If we taught writing the way we try to teach programming …

Imagine if we tried to teach writing (in English or any other natural language) the way we try to teach programming.

We’d give students dictionaries and grammar books. We’d lecture them on the abstract structure of stories. We’d give them dreadful stuff to read – only things written by the most junior writers, like advanced underclassmen or young grad students (some of whom can indeed write well, but most of whom are dreadful). We’d keep the great literature secret. Shakespeare would be locked up in a corporate vault somewhere. Dickens would be classified Secret by the government. Twain would have been burned by his literary executor to prevent it competing with his own efforts.

And when people take jobs as writers (here the analogy begins to break down) their primary assignments for the first five to fifteen years of their working lives will be copy editing large works that they won’t have time to read end-to-end, for which there is no table of contents or index, and which they receive in a large pile of out-of-order, unnumbered pages, half of which are torn, crumpled, smudged, or otherwise damaged.

Is it any wonder that good programmers are so rare in the wild?

The thinking behind that statement developed back in the 1980s when I was a grad student at CMU. A group of grad students, me among them, met monthly to read code and drink wine. We all agreed that an important ingredient in learning to be a good programmer was reading good and bad code.

Unfortunately, in those days there was precious little code to read. Interestingly, all of the best software research and education institutions of the time were organized around repositories of software that all of the members contributed to and partook of. I include in this category organizations that I knew, or knew of, well enough to make this claim. They included MIT’s AI Lab, Stanford’s AI Lab, CERN, CMU’s Computer Science Department, IBM’s Research Lab, Princeton, Yale, and Berkeley. (There were certainly others, but I didn’t know people there or what sort of source code sharing went on there.) On reflection it’s interesting to realize that this is similar to how some of the earliest universities, Oxford and Cambridge in the UK, came about – a bunch of scholars pooling their most critical and precious resource, their books.

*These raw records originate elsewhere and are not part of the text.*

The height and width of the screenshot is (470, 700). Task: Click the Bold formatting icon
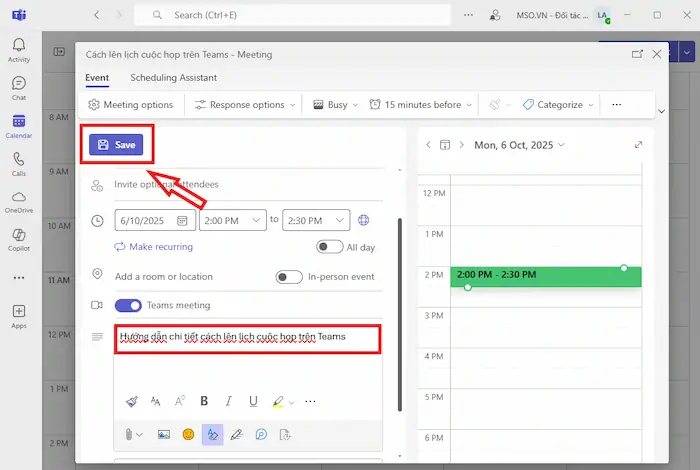[x=204, y=401]
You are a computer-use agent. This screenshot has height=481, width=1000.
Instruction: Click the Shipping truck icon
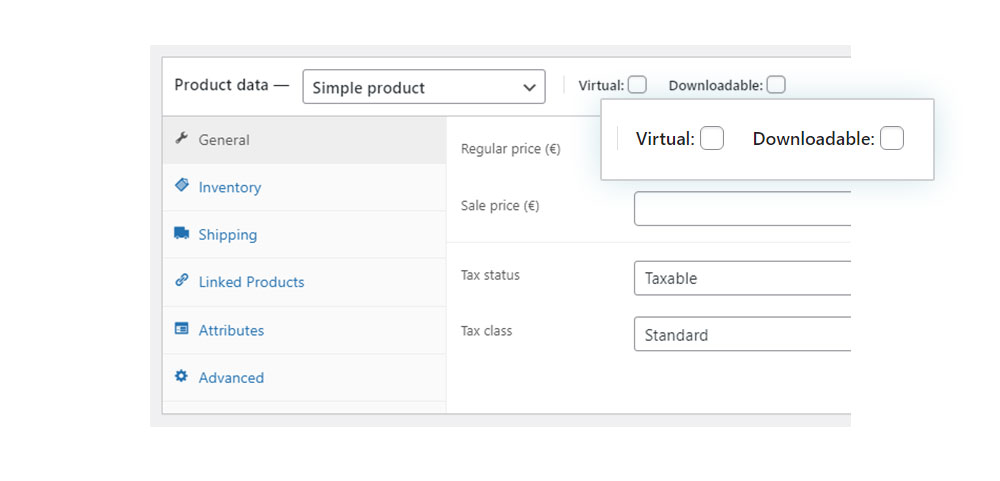[182, 233]
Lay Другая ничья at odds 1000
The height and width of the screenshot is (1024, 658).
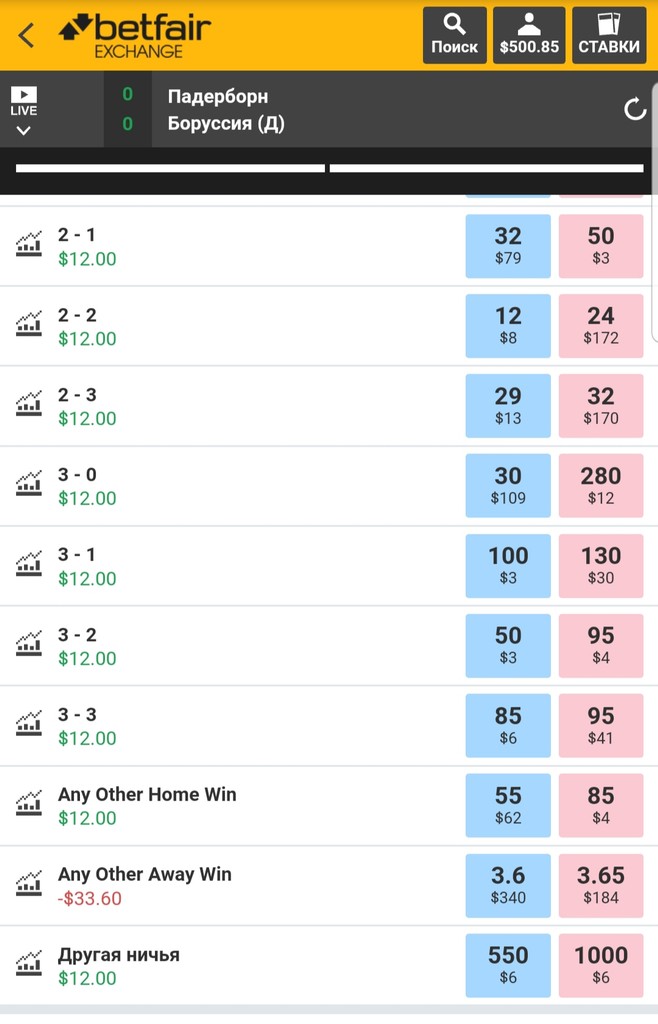click(x=601, y=965)
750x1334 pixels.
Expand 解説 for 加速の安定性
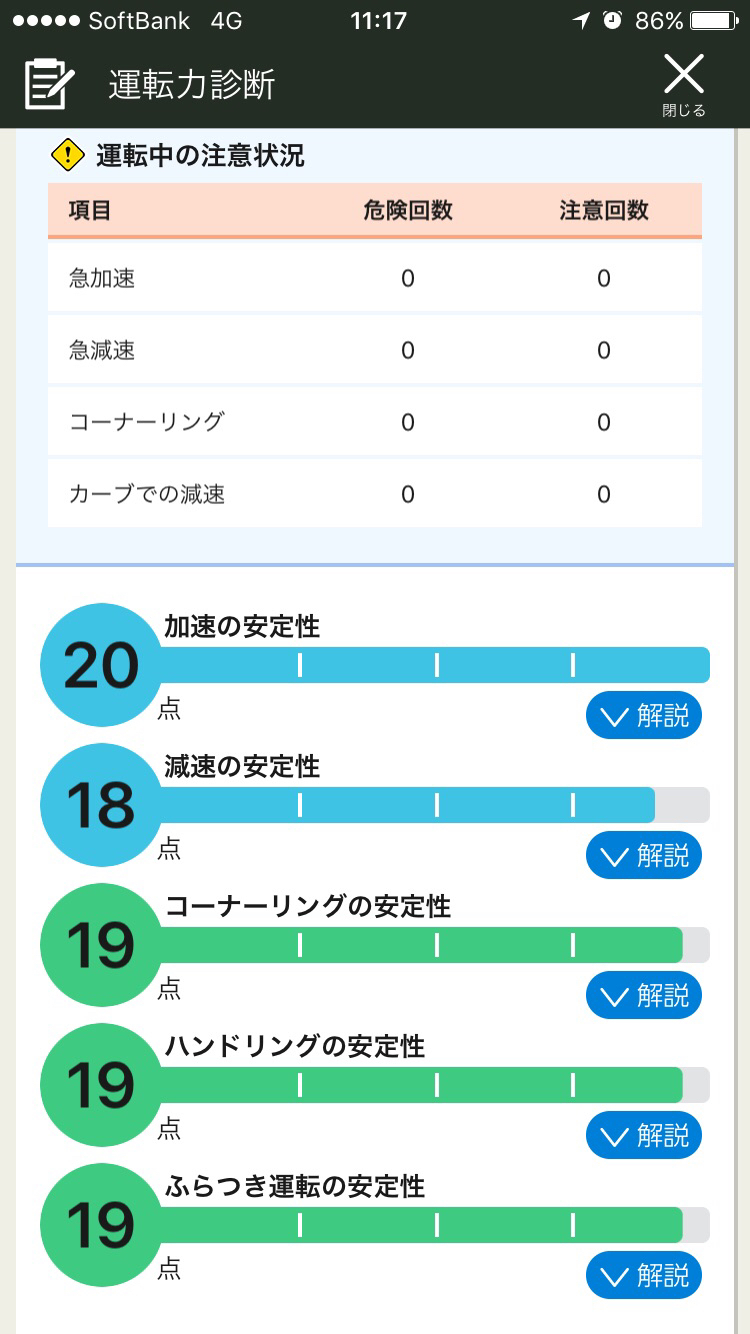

In the early days of software being a programmer meant much more than writing code. Programming included working with users, designing user interfaces, laying out the architecture, as well as writing the actual code. Nowadays we expect software people to be highly specialized and work in large teams, but we continue to believe deeply that a software person must be broadly educated and experienced to be valuable.

Educating a programmer in the ’80s was a challenge because our models of what software was and how it should be built were only beginning to gel. Thus you couldn’t learn design patterns because they hadn’t been invented. Object-oriented programming was implicit in the Simula work that dated from the late 1960s, but the OO intellectual movement didn’t really form until some key ideas escaped from Xerox’s Palo Alto Research Center. And the adoption of those ideas was delayed by the limitations of Smalltalk until C++ and later Java reached maturity.

Things have changed.

The source code to many interesting systems is broadly available to anyone now. The result is that we now have a better ability to educate software people today than twenty and more years ago. And the opportunity to create great software education is no longer limited to the small number of institutions that managed to combine wealth and vision in the right mixture to produce comprehensive source code repositories. Anyone with an Internet connection can get tons of source code to study. Now the challenge is how to focus attention, given how much is available.

In addition, we’ve come a really long way on building software that is composable. UNIX pipelines were a tantalizing hint of the power of composable modules, but they were never quite enough to leap the shark. Now, however, the real action is in the composition of services into mashups, something that can be done rapidly and easily without any formal computer science training.

And with the source code sharing culture, it’s increasingly easy for great artists to compose instead of merely imitating.